## What is being asked
What lines in the records include the string "Given"? Return each one.

(Collected data)
----------------------------------------

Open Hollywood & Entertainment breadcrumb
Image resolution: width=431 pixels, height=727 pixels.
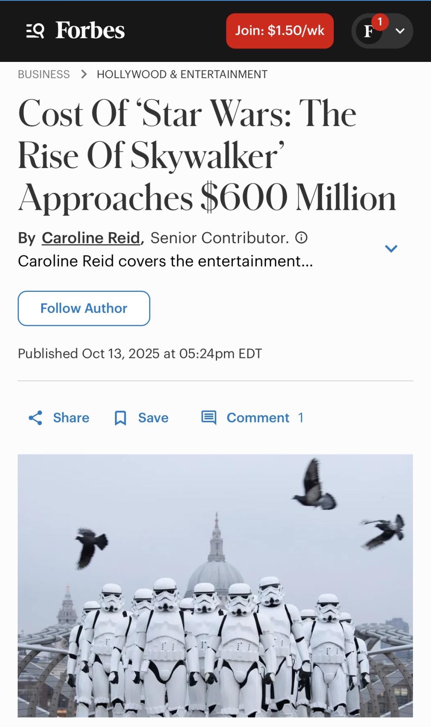(182, 75)
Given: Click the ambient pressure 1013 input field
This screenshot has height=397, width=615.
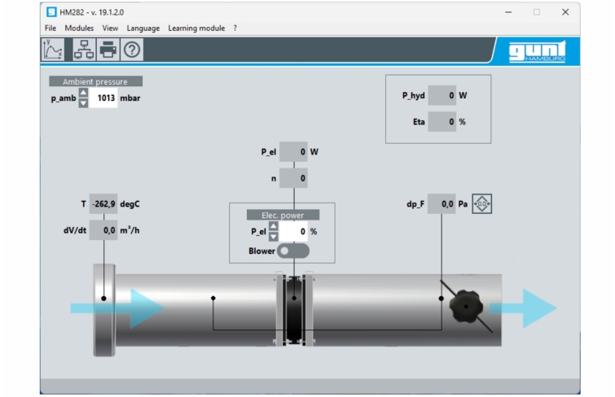Looking at the screenshot, I should 103,98.
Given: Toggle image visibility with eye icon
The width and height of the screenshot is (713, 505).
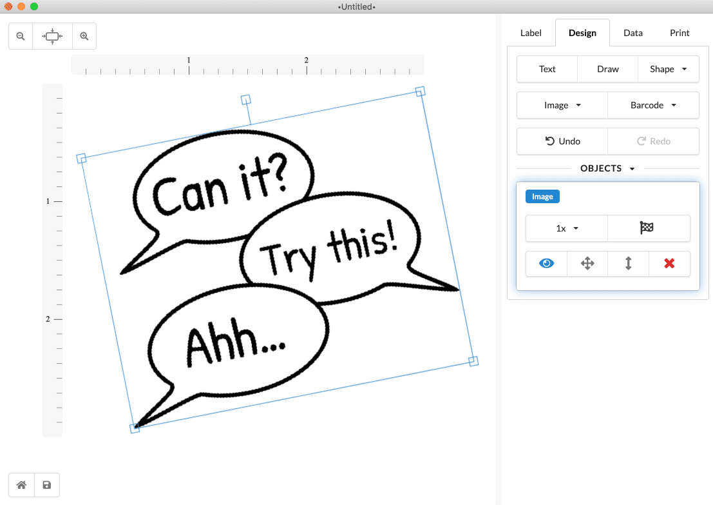Looking at the screenshot, I should click(546, 264).

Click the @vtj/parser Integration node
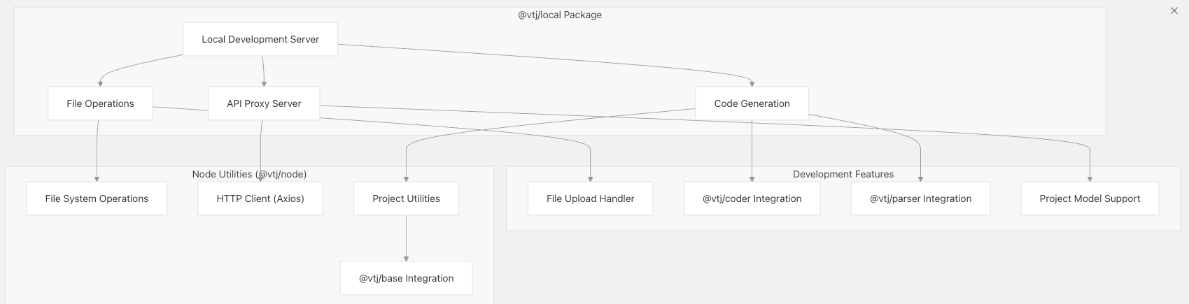(920, 198)
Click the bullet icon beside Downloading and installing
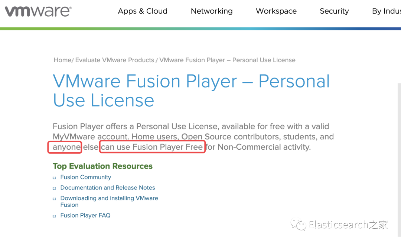Image resolution: width=401 pixels, height=242 pixels. pyautogui.click(x=55, y=199)
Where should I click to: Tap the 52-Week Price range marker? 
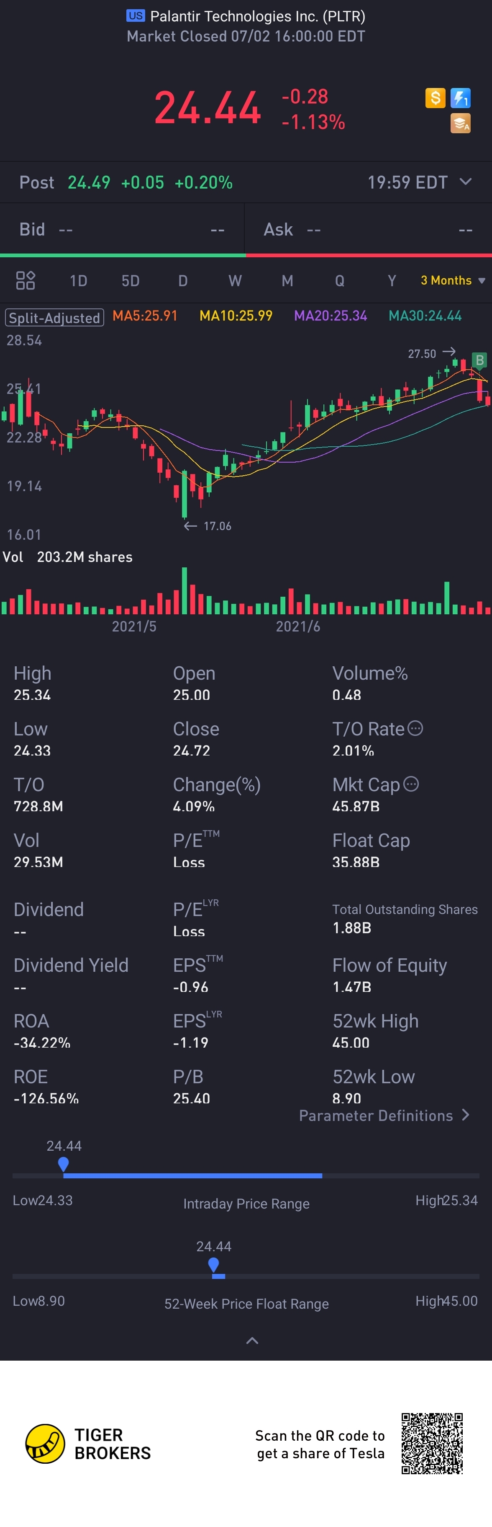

----------------------------------------

## Completed exercise
Given: Click the ambient pressure 1013 input field
Given: Toggle image visibility with eye icon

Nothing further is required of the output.